-- Что нужно сделать --
Переделай весь список ниже в таблицу Markdown с колонками «Номер» и «Строка». В первую колонку ставь порядковый номер, во вторую саму строку, а пустые строки пропускай.
┄┄┄┄┄┄
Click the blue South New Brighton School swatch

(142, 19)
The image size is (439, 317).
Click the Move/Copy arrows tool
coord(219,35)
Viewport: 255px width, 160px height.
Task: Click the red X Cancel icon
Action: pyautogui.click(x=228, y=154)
┄┄┄┄┄┄
-- Результат --
| Номер | Строка |
|---|---|
| 1 | Click the blue South New Brighton School swatch |
| 2 | (142, 19) |
| 3 | The image size is (439, 317). |
| 4 | Click the Move/Copy arrows tool |
| 5 | coord(219,35) |
| 6 | Viewport: 255px width, 160px height. |
| 7 | Task: Click the red X Cancel icon |
| 8 | Action: pyautogui.click(x=228, y=154) |